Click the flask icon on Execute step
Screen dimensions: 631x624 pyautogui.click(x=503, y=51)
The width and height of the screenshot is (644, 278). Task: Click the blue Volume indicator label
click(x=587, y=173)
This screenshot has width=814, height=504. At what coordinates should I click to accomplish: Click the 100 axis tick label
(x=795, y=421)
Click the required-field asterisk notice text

#### [DESCRIPTION OF THE TASK]
Transcribe exactly, and only, the lines from the one with "This screenshot has" through the last line of the data.

#### [EXPECTED ANSWER]
This screenshot has width=814, height=504. At what coordinates should I click to accomplish: Click the 100 axis tick label
(x=795, y=421)
Click the required-field asterisk notice text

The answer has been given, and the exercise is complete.